• [The input]
# # # # #
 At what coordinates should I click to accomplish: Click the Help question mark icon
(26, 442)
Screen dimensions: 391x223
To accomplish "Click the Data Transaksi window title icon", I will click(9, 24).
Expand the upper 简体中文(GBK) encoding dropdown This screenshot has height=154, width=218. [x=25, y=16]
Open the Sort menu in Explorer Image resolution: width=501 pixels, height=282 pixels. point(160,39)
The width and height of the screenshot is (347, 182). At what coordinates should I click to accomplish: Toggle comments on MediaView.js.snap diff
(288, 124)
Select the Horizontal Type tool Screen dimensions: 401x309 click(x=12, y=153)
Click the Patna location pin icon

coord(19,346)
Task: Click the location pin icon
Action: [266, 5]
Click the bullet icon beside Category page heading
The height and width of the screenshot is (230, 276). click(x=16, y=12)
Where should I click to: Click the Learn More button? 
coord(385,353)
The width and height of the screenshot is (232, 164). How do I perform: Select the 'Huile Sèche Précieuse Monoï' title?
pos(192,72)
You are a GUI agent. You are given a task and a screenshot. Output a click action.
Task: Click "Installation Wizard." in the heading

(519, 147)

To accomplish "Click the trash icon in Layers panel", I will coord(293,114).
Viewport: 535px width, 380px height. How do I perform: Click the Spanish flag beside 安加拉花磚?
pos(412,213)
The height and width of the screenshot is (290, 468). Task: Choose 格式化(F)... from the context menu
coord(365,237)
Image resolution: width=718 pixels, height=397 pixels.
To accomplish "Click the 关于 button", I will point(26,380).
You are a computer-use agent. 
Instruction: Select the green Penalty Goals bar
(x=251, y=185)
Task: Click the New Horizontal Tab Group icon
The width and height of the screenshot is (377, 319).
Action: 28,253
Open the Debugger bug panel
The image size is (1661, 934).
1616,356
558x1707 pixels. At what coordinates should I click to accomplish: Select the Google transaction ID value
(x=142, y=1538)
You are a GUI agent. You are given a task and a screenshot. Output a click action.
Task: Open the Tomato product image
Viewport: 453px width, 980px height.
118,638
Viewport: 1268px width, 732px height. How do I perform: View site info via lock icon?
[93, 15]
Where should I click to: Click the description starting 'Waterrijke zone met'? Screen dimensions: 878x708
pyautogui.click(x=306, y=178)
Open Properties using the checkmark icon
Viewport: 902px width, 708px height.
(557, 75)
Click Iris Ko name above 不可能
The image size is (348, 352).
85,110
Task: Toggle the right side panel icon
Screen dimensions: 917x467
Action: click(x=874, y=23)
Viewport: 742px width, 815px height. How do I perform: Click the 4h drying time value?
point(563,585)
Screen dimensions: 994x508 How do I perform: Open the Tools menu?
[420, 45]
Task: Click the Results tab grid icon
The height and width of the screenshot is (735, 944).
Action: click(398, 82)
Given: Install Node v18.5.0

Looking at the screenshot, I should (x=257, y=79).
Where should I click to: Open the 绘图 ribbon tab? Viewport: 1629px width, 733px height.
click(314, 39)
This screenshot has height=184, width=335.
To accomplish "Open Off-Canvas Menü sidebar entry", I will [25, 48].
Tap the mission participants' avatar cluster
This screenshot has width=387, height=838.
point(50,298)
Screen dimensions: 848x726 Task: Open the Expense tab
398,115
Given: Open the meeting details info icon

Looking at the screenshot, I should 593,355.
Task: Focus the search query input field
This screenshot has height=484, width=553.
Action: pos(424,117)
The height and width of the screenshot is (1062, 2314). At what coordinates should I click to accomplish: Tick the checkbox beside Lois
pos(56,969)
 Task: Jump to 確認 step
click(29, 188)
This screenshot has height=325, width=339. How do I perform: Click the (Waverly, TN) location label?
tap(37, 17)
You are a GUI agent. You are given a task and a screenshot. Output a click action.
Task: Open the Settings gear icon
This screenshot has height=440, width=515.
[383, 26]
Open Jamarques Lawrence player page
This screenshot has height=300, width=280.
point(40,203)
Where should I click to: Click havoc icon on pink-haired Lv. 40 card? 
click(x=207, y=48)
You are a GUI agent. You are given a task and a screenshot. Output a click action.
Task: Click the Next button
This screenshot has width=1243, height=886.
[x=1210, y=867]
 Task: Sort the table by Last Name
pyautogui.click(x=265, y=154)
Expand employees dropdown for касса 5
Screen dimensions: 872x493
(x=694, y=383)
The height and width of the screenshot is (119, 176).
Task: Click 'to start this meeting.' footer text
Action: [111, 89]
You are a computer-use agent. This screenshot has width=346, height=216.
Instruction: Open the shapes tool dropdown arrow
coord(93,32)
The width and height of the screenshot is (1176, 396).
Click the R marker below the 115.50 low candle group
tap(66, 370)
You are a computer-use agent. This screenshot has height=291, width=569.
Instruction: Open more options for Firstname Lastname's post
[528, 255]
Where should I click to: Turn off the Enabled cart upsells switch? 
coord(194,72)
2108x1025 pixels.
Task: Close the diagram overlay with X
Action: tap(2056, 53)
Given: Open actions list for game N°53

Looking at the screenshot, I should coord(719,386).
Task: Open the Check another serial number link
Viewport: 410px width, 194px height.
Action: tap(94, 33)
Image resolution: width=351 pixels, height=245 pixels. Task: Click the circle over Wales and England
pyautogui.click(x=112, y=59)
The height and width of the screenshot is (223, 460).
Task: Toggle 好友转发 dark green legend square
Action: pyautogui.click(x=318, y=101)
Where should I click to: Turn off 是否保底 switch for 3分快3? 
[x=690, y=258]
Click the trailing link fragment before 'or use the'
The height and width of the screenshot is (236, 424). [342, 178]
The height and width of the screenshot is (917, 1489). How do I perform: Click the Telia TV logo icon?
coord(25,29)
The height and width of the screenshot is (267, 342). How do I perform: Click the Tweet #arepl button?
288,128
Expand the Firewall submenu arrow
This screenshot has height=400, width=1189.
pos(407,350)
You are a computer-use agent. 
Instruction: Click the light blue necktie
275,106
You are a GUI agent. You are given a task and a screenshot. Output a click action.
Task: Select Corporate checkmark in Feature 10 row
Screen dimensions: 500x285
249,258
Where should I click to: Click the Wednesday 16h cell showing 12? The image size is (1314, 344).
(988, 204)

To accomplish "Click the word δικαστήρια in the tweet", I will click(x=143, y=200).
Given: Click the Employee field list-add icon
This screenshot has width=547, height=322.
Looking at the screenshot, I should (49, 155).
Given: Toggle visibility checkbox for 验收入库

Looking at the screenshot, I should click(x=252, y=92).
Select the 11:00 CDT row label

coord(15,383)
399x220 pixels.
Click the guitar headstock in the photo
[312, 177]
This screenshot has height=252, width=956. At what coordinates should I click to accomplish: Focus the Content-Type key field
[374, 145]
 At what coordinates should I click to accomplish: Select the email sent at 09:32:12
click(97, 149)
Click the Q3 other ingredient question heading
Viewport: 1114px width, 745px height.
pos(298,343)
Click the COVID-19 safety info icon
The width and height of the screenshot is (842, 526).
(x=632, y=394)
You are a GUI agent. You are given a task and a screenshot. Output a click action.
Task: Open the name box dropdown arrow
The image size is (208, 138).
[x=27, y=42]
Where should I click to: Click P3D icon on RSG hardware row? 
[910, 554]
# # # # #
Convert every line of the entries above into a Markdown table with the columns Row and Content, numbering the rows in order and omitting blank lines.

• [The solution]
| Row | Content |
|---|---|
| 1 |  At what coordinates should I click to accomplish: Click the Help question mark icon |
| 2 | (26, 442) |
| 3 | Screen dimensions: 391x223 |
| 4 | To accomplish "Click the Data Transaksi window title icon", I will click(9, 24). |
| 5 | Expand the upper 简体中文(GBK) encoding dropdown This screenshot has height=154, width=218. [x=25, y=16] |
| 6 | Open the Sort menu in Explorer Image resolution: width=501 pixels, height=282 pixels. point(160,39) |
| 7 | The width and height of the screenshot is (347, 182). At what coordinates should I click to accomplish: Toggle comments on MediaView.js.snap diff |
| 8 | (288, 124) |
| 9 | Select the Horizontal Type tool Screen dimensions: 401x309 click(x=12, y=153) |
| 10 | Click the Patna location pin icon |
| 11 | coord(19,346) |
| 12 | Task: Click the location pin icon |
| 13 | Action: [266, 5] |
| 14 | Click the bullet icon beside Category page heading |
| 15 | The height and width of the screenshot is (230, 276). click(x=16, y=12) |
| 16 | Where should I click to: Click the Learn More button?  |
| 17 | coord(385,353) |
| 18 | The width and height of the screenshot is (232, 164). How do I perform: Select the 'Huile Sèche Précieuse Monoï' title? |
| 19 | pos(192,72) |
| 20 | You are a GUI agent. You are given a task and a screenshot. Output a click action. |
| 21 | Task: Click "Installation Wizard." in the heading |
| 22 | (519, 147) |
| 23 | To accomplish "Click the trash icon in Layers panel", I will coord(293,114). |
| 24 | Viewport: 535px width, 380px height. How do I perform: Click the Spanish flag beside 安加拉花磚? |
| 25 | pos(412,213) |
| 26 | The height and width of the screenshot is (290, 468). Task: Choose 格式化(F)... from the context menu |
| 27 | coord(365,237) |
| 28 | Image resolution: width=718 pixels, height=397 pixels. |
| 29 | To accomplish "Click the 关于 button", I will point(26,380). |
| 30 | You are a computer-use agent.  |
| 31 | Instruction: Select the green Penalty Goals bar |
| 32 | (x=251, y=185) |
| 33 | Task: Click the New Horizontal Tab Group icon |
| 34 | The width and height of the screenshot is (377, 319). |
| 35 | Action: 28,253 |
| 36 | Open the Debugger bug panel |
| 37 | The image size is (1661, 934). |
| 38 | 1616,356 |
| 39 | 558x1707 pixels. At what coordinates should I click to accomplish: Select the Google transaction ID value |
| 40 | (x=142, y=1538) |
| 41 | You are a GUI agent. You are given a task and a screenshot. Output a click action. |
| 42 | Task: Open the Tomato product image |
| 43 | Viewport: 453px width, 980px height. |
| 44 | 118,638 |
| 45 | Viewport: 1268px width, 732px height. How do I perform: View site info via lock icon? |
| 46 | [93, 15] |
| 47 | Where should I click to: Click the description starting 'Waterrijke zone met'? Screen dimensions: 878x708 |
| 48 | pyautogui.click(x=306, y=178) |
| 49 | Open Properties using the checkmark icon |
| 50 | Viewport: 902px width, 708px height. |
| 51 | (557, 75) |
| 52 | Click Iris Ko name above 不可能 |
| 53 | The image size is (348, 352). |
| 54 | 85,110 |
| 55 | Task: Toggle the right side panel icon |
| 56 | Screen dimensions: 917x467 |
| 57 | Action: click(x=874, y=23) |
| 58 | Viewport: 742px width, 815px height. How do I perform: Click the 4h drying time value? |
| 59 | point(563,585) |
| 60 | Screen dimensions: 994x508 How do I perform: Open the Tools menu? |
| 61 | [420, 45] |
| 62 | Task: Click the Results tab grid icon |
| 63 | The height and width of the screenshot is (735, 944). |
| 64 | Action: click(398, 82) |
| 65 | Given: Install Node v18.5.0 |
| 66 | Looking at the screenshot, I should (x=257, y=79). |
| 67 | Where should I click to: Open the 绘图 ribbon tab? Viewport: 1629px width, 733px height. |
| 68 | click(314, 39) |
| 69 | This screenshot has height=184, width=335. |
| 70 | To accomplish "Open Off-Canvas Menü sidebar entry", I will [25, 48]. |
| 71 | Tap the mission participants' avatar cluster |
| 72 | This screenshot has width=387, height=838. |
| 73 | point(50,298) |
| 74 | Screen dimensions: 848x726 Task: Open the Expense tab |
| 75 | 398,115 |
| 76 | Given: Open the meeting details info icon |
| 77 | Looking at the screenshot, I should 593,355. |
| 78 | Task: Focus the search query input field |
| 79 | This screenshot has height=484, width=553. |
| 80 | Action: pos(424,117) |
| 81 | The height and width of the screenshot is (1062, 2314). At what coordinates should I click to accomplish: Tick the checkbox beside Lois |
| 82 | pos(56,969) |
| 83 |  Task: Jump to 確認 step |
| 84 | click(29, 188) |
| 85 | This screenshot has height=325, width=339. How do I perform: Click the (Waverly, TN) location label? |
| 86 | tap(37, 17) |
| 87 | You are a GUI agent. You are given a task and a screenshot. Output a click action. |
| 88 | Task: Open the Settings gear icon |
| 89 | This screenshot has height=440, width=515. |
| 90 | [383, 26] |
| 91 | Open Jamarques Lawrence player page |
| 92 | This screenshot has height=300, width=280. |
| 93 | point(40,203) |
| 94 | Where should I click to: Click havoc icon on pink-haired Lv. 40 card?  |
| 95 | click(x=207, y=48) |
| 96 | You are a GUI agent. You are given a task and a screenshot. Output a click action. |
| 97 | Task: Click the Next button |
| 98 | This screenshot has width=1243, height=886. |
| 99 | [x=1210, y=867] |
| 100 |  Task: Sort the table by Last Name |
| 101 | pyautogui.click(x=265, y=154) |
| 102 | Expand employees dropdown for касса 5 |
| 103 | Screen dimensions: 872x493 |
| 104 | (x=694, y=383) |
| 105 | The height and width of the screenshot is (119, 176). |
| 106 | Task: Click 'to start this meeting.' footer text |
| 107 | Action: [111, 89] |
| 108 | You are a computer-use agent. This screenshot has width=346, height=216. |
| 109 | Instruction: Open the shapes tool dropdown arrow |
| 110 | coord(93,32) |
| 111 | The width and height of the screenshot is (1176, 396). |
| 112 | Click the R marker below the 115.50 low candle group |
| 113 | tap(66, 370) |
| 114 | You are a computer-use agent. This screenshot has height=291, width=569. |
| 115 | Instruction: Open more options for Firstname Lastname's post |
| 116 | [528, 255] |
| 117 | Where should I click to: Turn off the Enabled cart upsells switch?  |
| 118 | coord(194,72) |
| 119 | 2108x1025 pixels. |
| 120 | Task: Close the diagram overlay with X |
| 121 | Action: tap(2056, 53) |
| 122 | Given: Open actions list for game N°53 |
| 123 | Looking at the screenshot, I should coord(719,386). |
| 124 | Task: Open the Check another serial number link |
| 125 | Viewport: 410px width, 194px height. |
| 126 | Action: tap(94, 33) |
| 127 | Image resolution: width=351 pixels, height=245 pixels. Task: Click the circle over Wales and England |
| 128 | pyautogui.click(x=112, y=59) |
| 129 | The height and width of the screenshot is (223, 460). |
| 130 | Task: Toggle 好友转发 dark green legend square |
| 131 | Action: pyautogui.click(x=318, y=101) |
| 132 | Where should I click to: Turn off 是否保底 switch for 3分快3?  |
| 133 | [x=690, y=258] |
| 134 | Click the trailing link fragment before 'or use the' |
| 135 | The height and width of the screenshot is (236, 424). [342, 178] |
| 136 | The height and width of the screenshot is (917, 1489). How do I perform: Click the Telia TV logo icon? |
| 137 | coord(25,29) |
| 138 | The height and width of the screenshot is (267, 342). How do I perform: Click the Tweet #arepl button? |
| 139 | 288,128 |
| 140 | Expand the Firewall submenu arrow |
| 141 | This screenshot has height=400, width=1189. |
| 142 | pos(407,350) |
| 143 | You are a computer-use agent.  |
| 144 | Instruction: Click the light blue necktie |
| 145 | 275,106 |
| 146 | You are a GUI agent. You are given a task and a screenshot. Output a click action. |
| 147 | Task: Select Corporate checkmark in Feature 10 row |
| 148 | Screen dimensions: 500x285 |
| 149 | 249,258 |
| 150 | Where should I click to: Click the Wednesday 16h cell showing 12? The image size is (1314, 344). |
| 151 | (988, 204) |
| 152 | To accomplish "Click the word δικαστήρια in the tweet", I will click(x=143, y=200). |
| 153 | Given: Click the Employee field list-add icon |
| 154 | This screenshot has width=547, height=322. |
| 155 | Looking at the screenshot, I should (49, 155). |
| 156 | Given: Toggle visibility checkbox for 验收入库 |
| 157 | Looking at the screenshot, I should click(x=252, y=92). |
| 158 | Select the 11:00 CDT row label |
| 159 | coord(15,383) |
| 160 | 399x220 pixels. |
| 161 | Click the guitar headstock in the photo |
| 162 | [312, 177] |
| 163 | This screenshot has height=252, width=956. At what coordinates should I click to accomplish: Focus the Content-Type key field |
| 164 | [374, 145] |
| 165 |  At what coordinates should I click to accomplish: Select the email sent at 09:32:12 |
| 166 | click(97, 149) |
| 167 | Click the Q3 other ingredient question heading |
| 168 | Viewport: 1114px width, 745px height. |
| 169 | pos(298,343) |
| 170 | Click the COVID-19 safety info icon |
| 171 | The width and height of the screenshot is (842, 526). |
| 172 | (x=632, y=394) |
| 173 | You are a GUI agent. You are given a task and a screenshot. Output a click action. |
| 174 | Task: Open the name box dropdown arrow |
| 175 | The image size is (208, 138). |
| 176 | [x=27, y=42] |
| 177 | Where should I click to: Click P3D icon on RSG hardware row?  |
| 178 | [910, 554] |